HawkQuest
- HawkQuest logo
- Formation: 1986
- Type: NGO
- Purpose: Environmental education
- Founder: Kin Quitugua
- Website: www.hawkquest.org

= HawkQuest =

Raptor-oriented environmental education organization

HawkQuest, founded in 1986 by Kin Quitugua, is an environmental education organization based in Parker, Colorado, which uses participatory lectures including live raptors to help people "understand and appreciate the interaction of wild living things in their natural environment."

HawkQuest has partnered with Xcel Energy to create classroom programs that use the bird cams deployed by the energy company.

==Founder==
Kin Quitugua, master falconer and founder of HawkQuest, was born in Guam and moved to Colorado with his family when he was young. In college, he met master falconer Rick Cole, who took him on as an apprentice. After becoming a master falconer himself, he founded HawkQuest to teach others about nature with the help of his birds.

==The birds==
As of 2010, HawkQuest had 28 individual eagles, falcons, owls, and hawks.
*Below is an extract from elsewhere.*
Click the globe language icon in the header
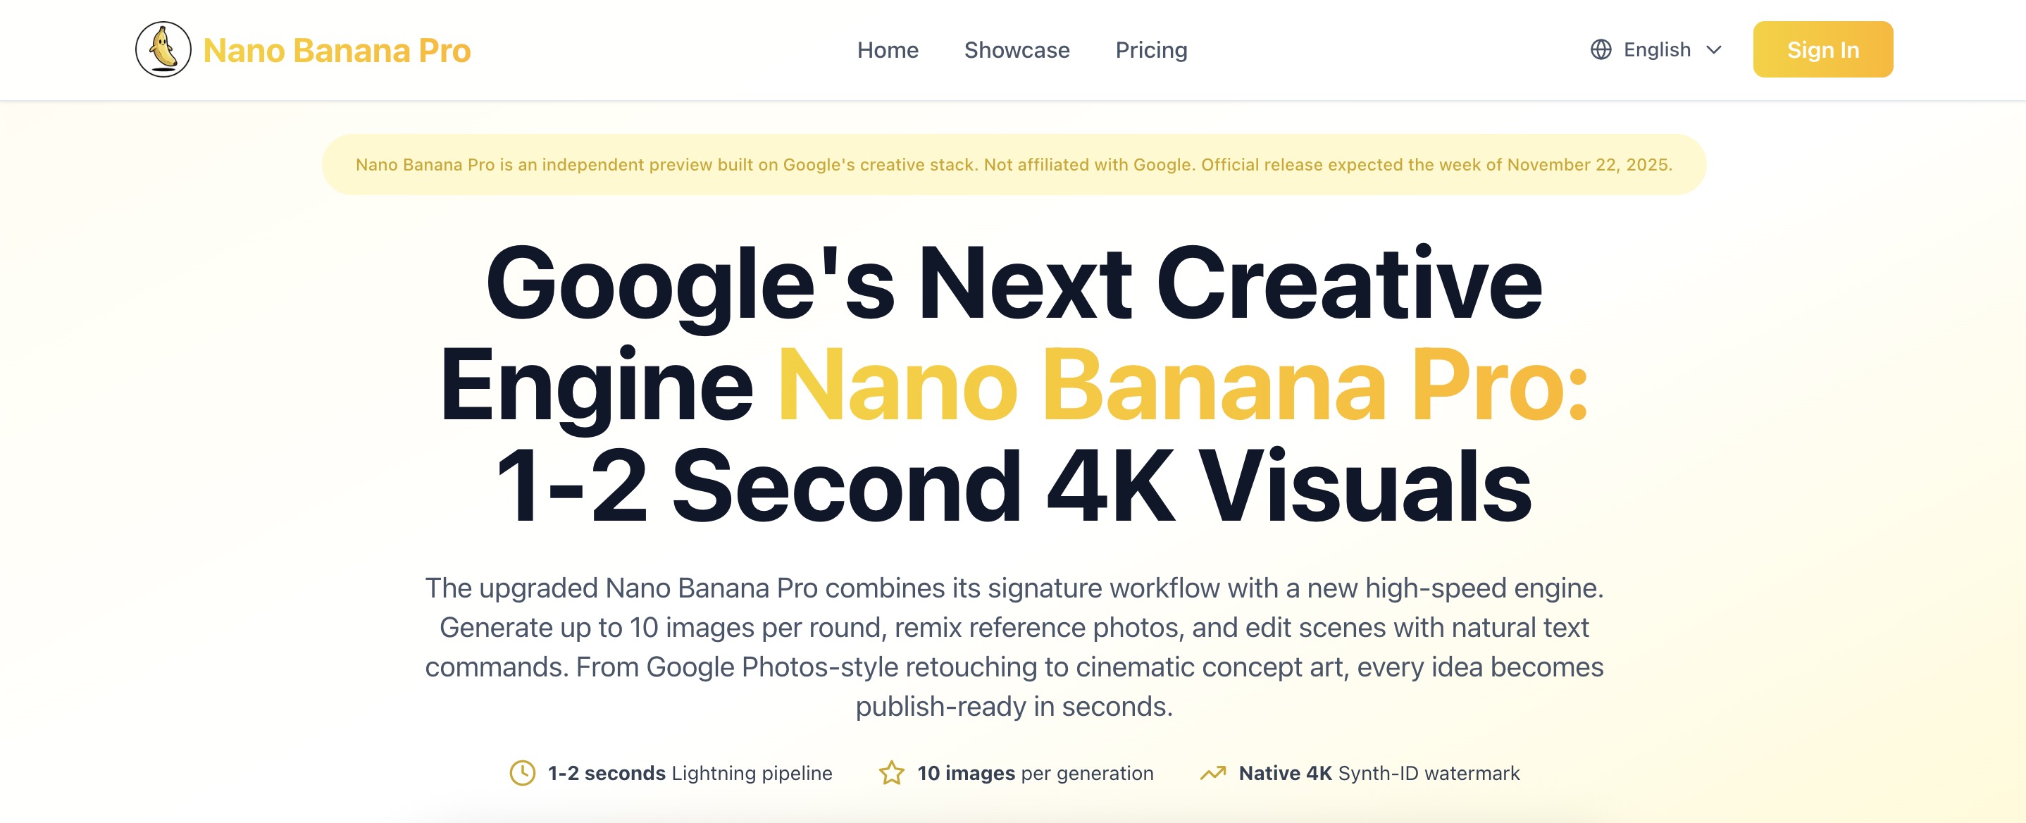 click(1603, 49)
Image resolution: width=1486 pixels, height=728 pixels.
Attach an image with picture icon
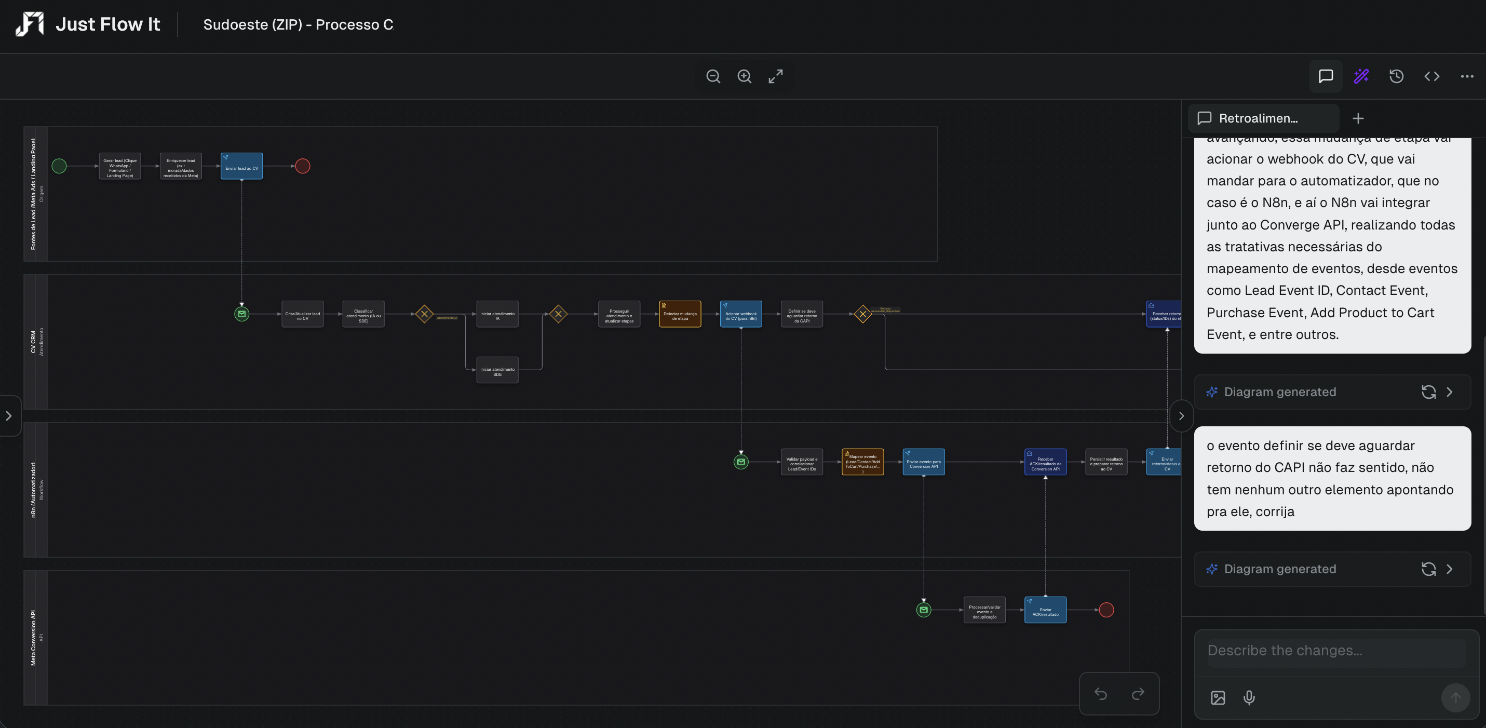pyautogui.click(x=1218, y=698)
The 15 species represented are bald eagle, golden eagle, American kestrel, peregrine falcon, prairie falcon, barred owl, burrowing owl, barn owl, great horned owl, spectacled owl, Eurasian eagle-owl, Eastern screech owl, ferruginous hawk, red-tailed hawk, and Harris's hawk. All of these birds are either injured or have been imprinted to humans and would not be able to survive in the wild.

==Programs==
HawkQuest provides interactive lectures to groups of all ages, bringing the birds to schools, nature centers, and other venues. HawkQuest raptors can be seen at close range at events such as Native American markets, renaissance festivals, educational symposiums, and craft fairs. Their classroom-in-the-wild program takes students outdoors into the birds' natural environment. They will set up opportunities for bird and photo enthusiasts to photograph the raptors in the wild.

In 2007, HawkQuest presented their message to almost 1.5 million people in 555 events.